A practical pipeline: poll Steam Most Played hourly for rank deltas, then pull a 12-month growth curve only when a title enters the top 10 or jumps five ranks in a day.
Each top_trends call counts as one request against the monthly plan allocation. The free tier includes 100 requests per month with no credit card. A hourly cron polling this feed consumes roughly 720 requests per month, which requires a paid plan or a slower poll interval.
| Poll interval | Requests per 30 days |
|---|---|
| Every hour | ~720 |
| Every 6 hours | ~120 |
| Daily | ~30 |
For a daily digest emailed to a game studio Slack channel, the free tier covers the live chart plus several historical follow-up queries.
| Status | Meaning | Action |
|---|---|---|
| 401 | Missing or invalid API key | Check Bearer token |
| 400 | Invalid feed type string | Confirm exact label Steam Most Played |
| 429 | Monthly quota exhausted | Upgrade plan or reduce poll frequency |
| 500 | Upstream pipeline error | Retry with backoff |
Error bodies follow {"error": "code", "message": "..."}. Log as_of_ts on successful responses so downstream dashboards can mark stale data when a poll fails.
Game studios watch whether rival titles spike during demo weekends or steal concurrent players after a balance patch.
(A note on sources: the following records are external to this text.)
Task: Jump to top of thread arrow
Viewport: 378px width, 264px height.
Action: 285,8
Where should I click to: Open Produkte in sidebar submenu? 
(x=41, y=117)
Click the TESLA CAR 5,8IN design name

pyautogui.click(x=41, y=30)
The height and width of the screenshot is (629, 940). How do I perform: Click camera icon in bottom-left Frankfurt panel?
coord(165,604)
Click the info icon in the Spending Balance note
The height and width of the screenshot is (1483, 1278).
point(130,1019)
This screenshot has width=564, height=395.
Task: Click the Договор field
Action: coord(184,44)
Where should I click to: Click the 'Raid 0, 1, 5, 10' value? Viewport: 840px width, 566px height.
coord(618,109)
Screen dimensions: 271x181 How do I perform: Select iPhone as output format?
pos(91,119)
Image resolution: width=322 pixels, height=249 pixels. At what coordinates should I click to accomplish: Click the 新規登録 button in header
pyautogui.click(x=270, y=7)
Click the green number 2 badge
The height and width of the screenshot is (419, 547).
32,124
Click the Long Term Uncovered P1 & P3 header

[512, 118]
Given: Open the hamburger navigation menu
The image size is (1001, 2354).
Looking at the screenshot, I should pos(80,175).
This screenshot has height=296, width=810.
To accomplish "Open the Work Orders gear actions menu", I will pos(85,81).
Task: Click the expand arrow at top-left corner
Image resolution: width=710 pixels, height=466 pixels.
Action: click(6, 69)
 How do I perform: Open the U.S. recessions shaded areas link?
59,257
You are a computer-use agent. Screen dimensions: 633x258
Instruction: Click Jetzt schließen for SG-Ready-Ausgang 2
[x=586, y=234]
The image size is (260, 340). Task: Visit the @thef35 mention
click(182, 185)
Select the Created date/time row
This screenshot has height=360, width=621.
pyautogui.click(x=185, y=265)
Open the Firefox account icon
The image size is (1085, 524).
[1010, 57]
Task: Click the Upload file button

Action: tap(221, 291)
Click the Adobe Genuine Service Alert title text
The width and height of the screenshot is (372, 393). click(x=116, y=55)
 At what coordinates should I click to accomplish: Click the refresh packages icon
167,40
Rank movement on this chart often precedes Twitch viewership shifts by hours.
Investors and analysts treat the chart as a coarse real-time proxy for PC gaming attention. It is not revenue data, but sudden entries from early-access launches show up here before Metacritic scores settle.
Streamers and creators scan the chart for titles climbing into the top 20. A game moving from rank 40 to rank 12 in 48 hours usually correlates with clip volume on YouTube and TikTok.
None of these workflows require scraping the Steam store HTML. The JSON contract stays stable across frontend redesigns, which is the failure mode that breaks homegrown parsers.